Osman Kavala, şu ifadeleri kullandı: “Bu suçlama siyaseten de kullanıldı; insan haklarını ve ‘öteki’ sayılanların hayatlarını değersiz gören düşman hukuku uygulamaları teşvik gördü. Böylece, hiçbir şiddet eylemiyle ilişkim olmadığı bilinmesine rağmen en ağır cezaya çarptırıldım. Dört Gezi tutuklusu da aynı yaklaşımla 18 yıla mahkûm edildi. Cezalar Yargıtay tarafından onandığında, yargı mensuplarının sakıncalı buldukları insanlara ceza verme yetkisine sahip olduklarına inandıklarını anladım. Bu insanlar, suç işlemediklerini biliyor olmalarına rağmen.”

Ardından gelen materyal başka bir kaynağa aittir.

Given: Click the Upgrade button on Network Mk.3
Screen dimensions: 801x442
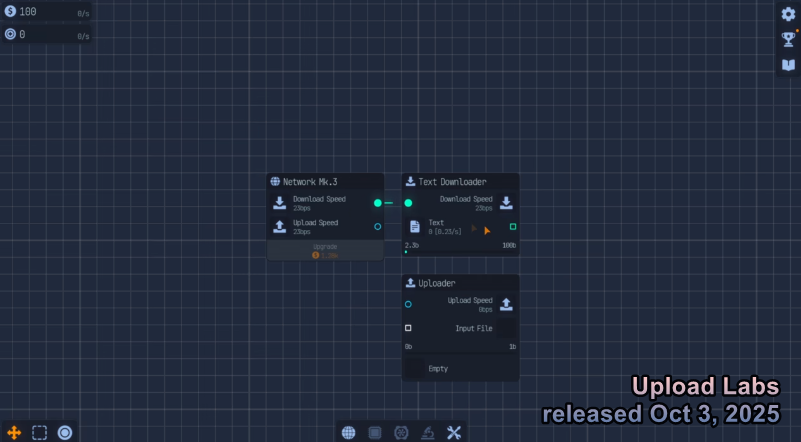Looking at the screenshot, I should pos(325,250).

Kavala, “Yargıda insan hayatına değer vermeyen anlayışın yaygınlaşması, kamuoyunda infial yaratan birçok olayda olduğu gibi, temel etik değerlerle ilgili bir aşınmayı da yansıtmaktadır” dedi ve ekledi: “Altmış yaşımdan sonra aktif biçimde yaşayabileceğim hayat diliminin büyük bölümünü cezaevinde geçirmiş oldum. Eşimle, annemle, sevdiklerimle birlikte yaşayamadım. Yıllardır yürüttüğüm, barış ve uzlaşma kültürüne katkı sağladığına inandığım sivil toplum çalışmalarını sürdürmem engellendi. Cezaevinde kendimi bir yurttaş olarak hissetmeyi sürdürebilmek için, maruz kaldığım ve şahit olduğum hukuksuzlukları kamuoyuyla paylaşmaya çalıştım.”
Son olarak, Gezi Parkı’nın toplumun her kesiminden yurttaşlar tarafından kullanılmasının kendisi için bir teselli kaynağı olduğunu vurgulayan Kavala, “Ancak bana asıl teselli verecek olan, ülkemde hukuk devleti yönünde gelişmeleri görmek olacak. Bunun olacağına ve gerçekten özgürlüğü teneffüs edebileceğime inanıyorum” ifadelerini kullandı.